Friday, September 05, 2014

Writing: Gone But Not Forgotten

You may have heard or read this before, but I found it interesting. Here's a list of ten best-selling novels that were never followed by another. On reading the reasons for no second novel, I decided that I'd already beaten the odds by not dying before a second could come out.

Actually, I'm fortunate enough to have had seven medical thrillers published, with numbers eight and nine already written and ready for release next year. Since those two will be published by a different publisher than my last three, there will be about a year's hiatus between the publication of Critical Condition and Fatal Trauma. And that, in turn, set me wondering if such an absence would make my readers forget about me.

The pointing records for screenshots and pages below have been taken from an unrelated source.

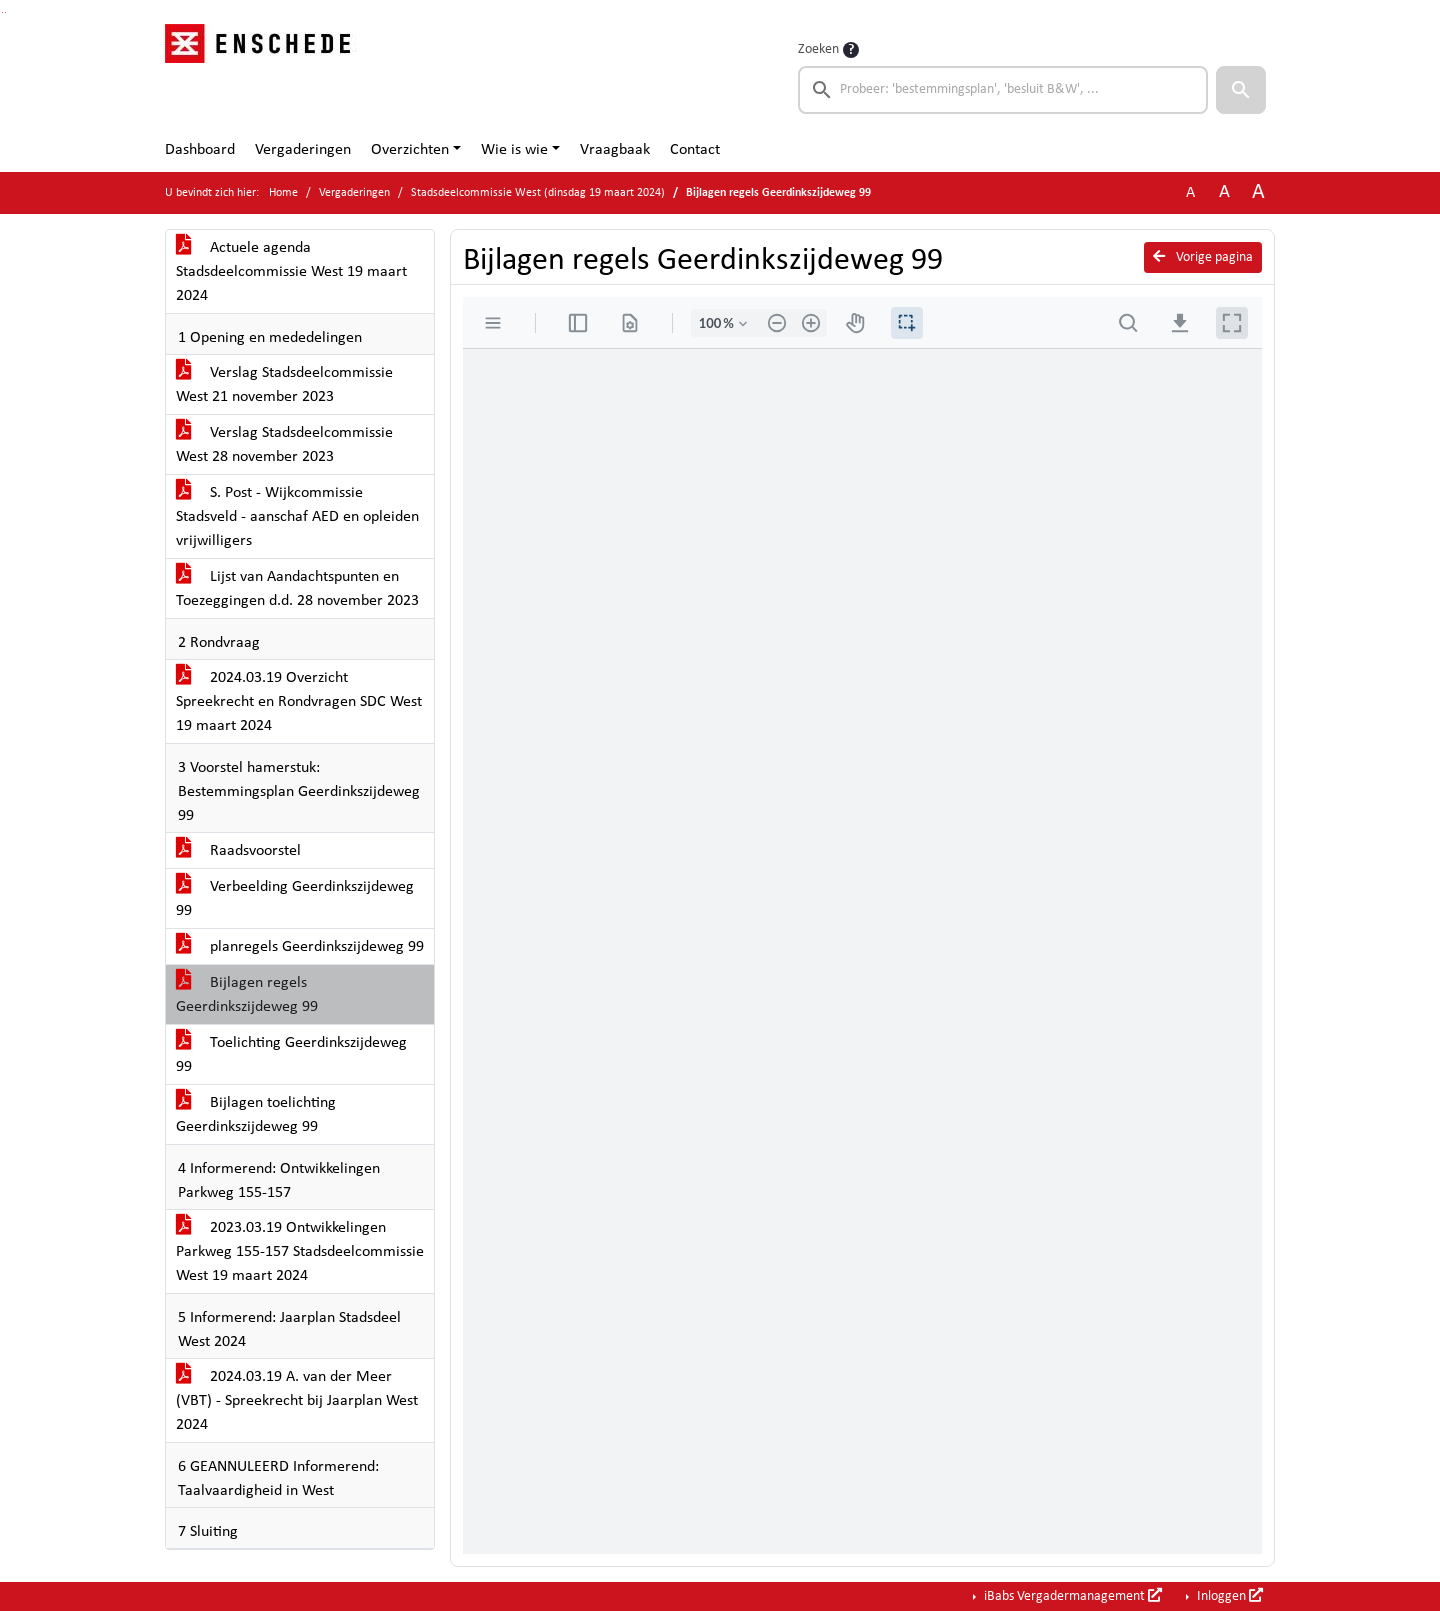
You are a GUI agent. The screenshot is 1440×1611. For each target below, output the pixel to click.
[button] (1241, 90)
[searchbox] (1003, 90)
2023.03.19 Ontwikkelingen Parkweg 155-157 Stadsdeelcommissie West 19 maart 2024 (300, 1252)
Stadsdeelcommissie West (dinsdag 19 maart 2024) (538, 193)
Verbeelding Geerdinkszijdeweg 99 (295, 899)
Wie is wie (514, 150)
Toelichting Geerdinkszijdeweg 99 (291, 1055)
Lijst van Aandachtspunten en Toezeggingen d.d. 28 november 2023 (297, 589)
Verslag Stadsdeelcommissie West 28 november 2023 (284, 445)
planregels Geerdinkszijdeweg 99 (300, 947)
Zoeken (818, 49)
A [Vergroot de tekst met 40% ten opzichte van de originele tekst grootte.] (1258, 192)
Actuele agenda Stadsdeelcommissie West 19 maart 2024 (291, 272)
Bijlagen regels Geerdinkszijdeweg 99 (247, 995)
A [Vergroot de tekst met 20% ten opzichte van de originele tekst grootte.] (1224, 192)
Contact (695, 150)
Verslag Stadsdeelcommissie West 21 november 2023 (284, 385)
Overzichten (410, 150)
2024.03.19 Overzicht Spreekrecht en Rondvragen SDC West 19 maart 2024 (299, 702)
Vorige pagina (1203, 257)
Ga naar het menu (5, 12)
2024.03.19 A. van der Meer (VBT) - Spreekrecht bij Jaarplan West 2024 (297, 1401)
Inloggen (1228, 1596)
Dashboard (200, 150)
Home (283, 193)
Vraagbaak (615, 150)
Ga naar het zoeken (2, 12)
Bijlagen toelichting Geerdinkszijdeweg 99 (256, 1115)
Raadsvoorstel (238, 851)
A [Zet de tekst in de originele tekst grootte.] (1190, 193)
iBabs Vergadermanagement (1071, 1596)
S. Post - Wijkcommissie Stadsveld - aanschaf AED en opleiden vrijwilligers (297, 517)
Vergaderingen (303, 150)
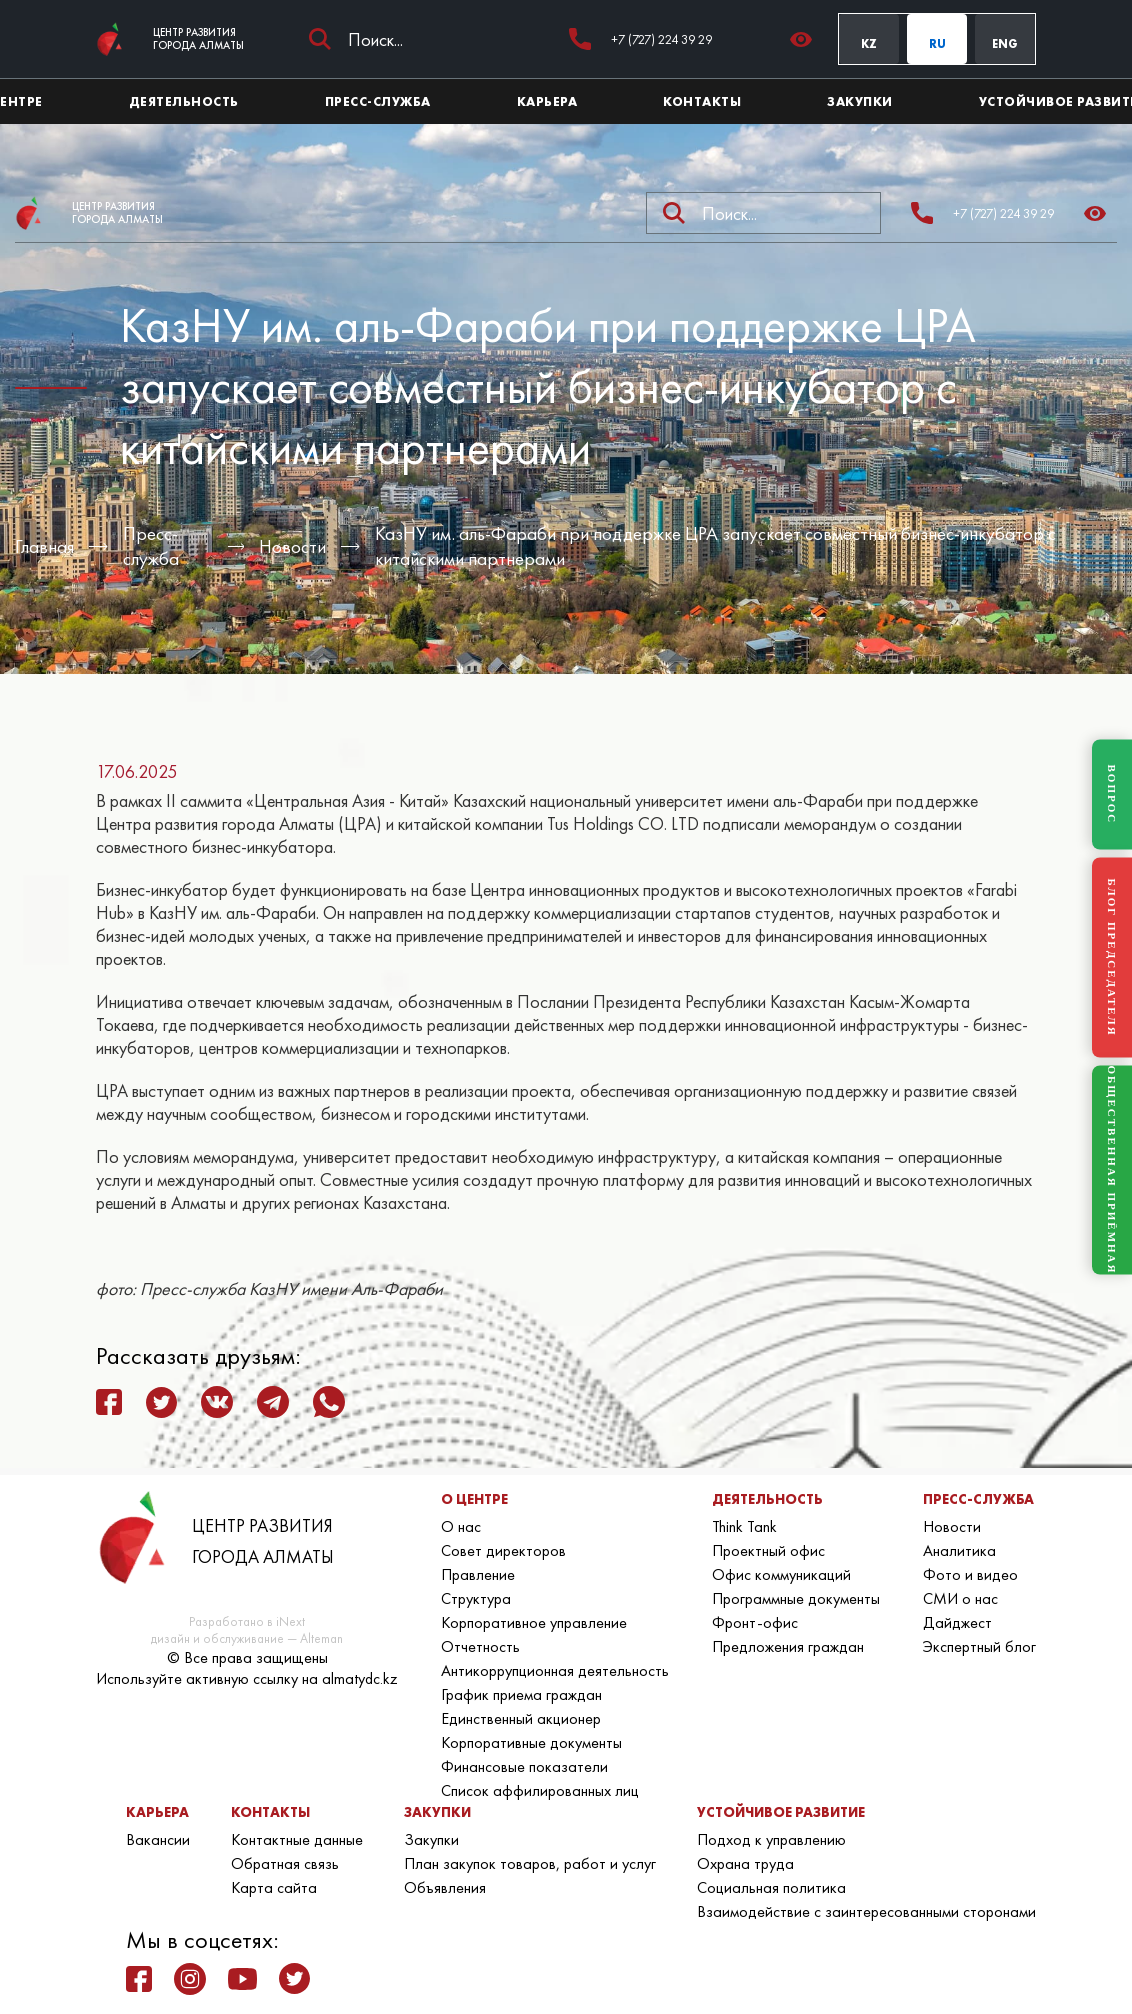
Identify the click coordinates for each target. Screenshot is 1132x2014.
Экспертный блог (979, 1646)
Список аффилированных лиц (540, 1790)
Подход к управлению (771, 1839)
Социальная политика (771, 1887)
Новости (292, 546)
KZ (869, 44)
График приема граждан (521, 1694)
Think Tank (744, 1526)
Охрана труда (745, 1863)
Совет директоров (503, 1550)
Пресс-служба (151, 546)
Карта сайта (274, 1887)
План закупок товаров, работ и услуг (530, 1863)
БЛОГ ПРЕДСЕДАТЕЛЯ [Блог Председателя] (1112, 957)
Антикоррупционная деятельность (555, 1670)
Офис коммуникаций (781, 1574)
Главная (44, 546)
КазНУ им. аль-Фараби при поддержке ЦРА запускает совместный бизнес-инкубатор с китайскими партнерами (715, 546)
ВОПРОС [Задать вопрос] (1112, 795)
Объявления (445, 1887)
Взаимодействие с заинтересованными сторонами (866, 1911)
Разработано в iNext (247, 1621)
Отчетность (480, 1646)
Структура (476, 1598)
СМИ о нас (960, 1598)
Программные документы (796, 1598)
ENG (1005, 44)
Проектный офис (768, 1550)
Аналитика (959, 1550)
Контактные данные (297, 1839)
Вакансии (158, 1839)
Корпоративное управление (534, 1622)
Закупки (431, 1839)
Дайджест (957, 1622)
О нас (461, 1526)
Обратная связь (285, 1863)
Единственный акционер (521, 1718)
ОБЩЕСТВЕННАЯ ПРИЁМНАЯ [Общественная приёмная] (1112, 1170)
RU (937, 44)
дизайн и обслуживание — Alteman (247, 1638)
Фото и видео (970, 1574)
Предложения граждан (788, 1646)
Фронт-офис (755, 1622)
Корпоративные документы (531, 1742)
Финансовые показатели (524, 1766)
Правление (478, 1574)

I've recently seen promos for two TV shows featuring actresses I hadn't heard from in a while. Tea Leoni came to public attention with appearances in a number of movies, but she's been under the radar for a while. But this fall she'll star in a new TV show.

Laurie Metcalf hasn't been in a hit show since her role on Roseanne, although Kay and I like her as Sheldon's mother on Big Bang Theory. Now she'll have a major role in a new TV show this fall.

Some authors write one book that is a hit and never write another. Some actors and actresses come back after several seasons away from the limelight. Which do you want to emulate? As for me, I'd rather keep writing and hope my absence from center stage doesn't hurt.

What do you think? Do you mind waiting for another book from your favorite author? Do you look forward to the re-appearance of a favorite actor? Let me know.